Schweizer P, Reifferscheid P
Prog Pediatr Surg. 1979;13:281-8.
Between 1967 and 1977, 1500 children with malformations of the urinary tract were operated upon at the paediatric surgical department of the University of Tubingen. Ten children died in the early postoperative period or later on: Two patients died after operative correction of bladder extrophy following pneumonia and pyelonephritis and uraemia and urinary infection respectively. One child with a myelomeningocele had an ileal conduit performed and died two days after operation of peritonitis and urinary ascites.
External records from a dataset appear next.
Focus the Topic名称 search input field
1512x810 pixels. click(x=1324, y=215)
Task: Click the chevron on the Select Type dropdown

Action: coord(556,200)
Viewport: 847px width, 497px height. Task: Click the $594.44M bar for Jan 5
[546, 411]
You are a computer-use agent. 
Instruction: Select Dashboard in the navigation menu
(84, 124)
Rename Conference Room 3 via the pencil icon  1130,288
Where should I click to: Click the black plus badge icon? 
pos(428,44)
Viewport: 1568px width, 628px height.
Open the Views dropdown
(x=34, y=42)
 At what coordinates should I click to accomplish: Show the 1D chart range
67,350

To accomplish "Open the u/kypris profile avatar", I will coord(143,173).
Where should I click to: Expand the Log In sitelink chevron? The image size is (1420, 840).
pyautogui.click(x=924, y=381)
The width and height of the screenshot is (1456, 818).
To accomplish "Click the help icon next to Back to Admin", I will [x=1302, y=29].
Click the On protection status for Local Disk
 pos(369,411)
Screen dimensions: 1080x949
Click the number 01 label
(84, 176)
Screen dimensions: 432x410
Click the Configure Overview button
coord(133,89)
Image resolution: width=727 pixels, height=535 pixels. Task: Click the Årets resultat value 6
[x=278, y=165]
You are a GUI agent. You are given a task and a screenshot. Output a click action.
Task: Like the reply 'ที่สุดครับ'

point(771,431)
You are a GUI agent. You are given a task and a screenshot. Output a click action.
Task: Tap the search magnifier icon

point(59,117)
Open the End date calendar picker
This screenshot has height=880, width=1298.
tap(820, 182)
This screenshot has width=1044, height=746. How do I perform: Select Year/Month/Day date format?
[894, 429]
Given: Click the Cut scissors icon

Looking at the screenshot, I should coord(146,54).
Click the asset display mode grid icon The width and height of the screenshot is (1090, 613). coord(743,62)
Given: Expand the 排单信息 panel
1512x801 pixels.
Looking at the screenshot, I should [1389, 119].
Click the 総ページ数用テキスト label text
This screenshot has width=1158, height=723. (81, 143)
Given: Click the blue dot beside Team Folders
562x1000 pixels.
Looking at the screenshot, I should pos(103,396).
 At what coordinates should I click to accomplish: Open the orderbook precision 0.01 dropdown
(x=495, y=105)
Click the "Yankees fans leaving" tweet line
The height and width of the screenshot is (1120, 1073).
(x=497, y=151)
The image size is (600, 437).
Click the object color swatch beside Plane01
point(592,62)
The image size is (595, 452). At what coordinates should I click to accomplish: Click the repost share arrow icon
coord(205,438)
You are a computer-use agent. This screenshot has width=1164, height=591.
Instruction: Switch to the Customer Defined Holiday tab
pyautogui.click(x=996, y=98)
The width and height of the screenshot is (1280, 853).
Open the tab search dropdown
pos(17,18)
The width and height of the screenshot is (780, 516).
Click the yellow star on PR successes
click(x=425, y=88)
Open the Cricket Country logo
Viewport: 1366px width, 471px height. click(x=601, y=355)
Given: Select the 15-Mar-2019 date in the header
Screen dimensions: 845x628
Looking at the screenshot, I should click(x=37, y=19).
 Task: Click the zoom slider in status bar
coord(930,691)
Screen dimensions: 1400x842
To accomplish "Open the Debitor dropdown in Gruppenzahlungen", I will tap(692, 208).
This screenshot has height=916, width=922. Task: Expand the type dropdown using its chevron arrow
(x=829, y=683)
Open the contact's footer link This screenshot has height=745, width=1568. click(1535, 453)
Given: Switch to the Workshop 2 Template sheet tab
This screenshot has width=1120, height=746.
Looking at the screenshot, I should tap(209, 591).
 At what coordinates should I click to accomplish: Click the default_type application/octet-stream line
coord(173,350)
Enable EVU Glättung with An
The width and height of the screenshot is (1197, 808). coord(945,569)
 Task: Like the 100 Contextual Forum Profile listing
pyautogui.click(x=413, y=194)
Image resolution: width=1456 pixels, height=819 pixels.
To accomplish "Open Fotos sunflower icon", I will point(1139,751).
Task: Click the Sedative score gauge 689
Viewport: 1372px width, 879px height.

Two older children with reflux died in spite of successful ureteroneocystostomy, one following a cerebral haemorrhage and the other because of hypertension and uraemia. Five children with mechanical urinary obstruction died after discharge of uraemia and urinary infection. The following reasons for the deaths could be found: -- In two cases wrong indication for operation. -- In one case a technical fault at operation. -- In two cases the diagnosis was made too late. -- In five cases the wrong type of operation was used.
1967年至1977年间,图宾根大学儿科外科为1500名患有泌尿系统畸形的儿童实施了手术。10名儿童在术后早期或后期死亡:2例膀胱外翻手术矫正后,分别因肺炎、肾盂肾炎、尿毒症和泌尿系统感染死亡。1例脊髓脊膜膨出患儿接受回肠代膀胱术,术后两天死于腹膜炎和尿腹水。2例年长的反流患儿尽管输尿管膀胱再植术成功,但1例死于脑出血,另1例死于高血压和尿毒症。5例机械性尿路梗阻患儿在出现尿毒症和泌尿系统感染后出院死亡。死亡原因如下:——2例手术指征错误。——1例手术技术失误。——2例诊断过晚。——5例手术方式选择错误。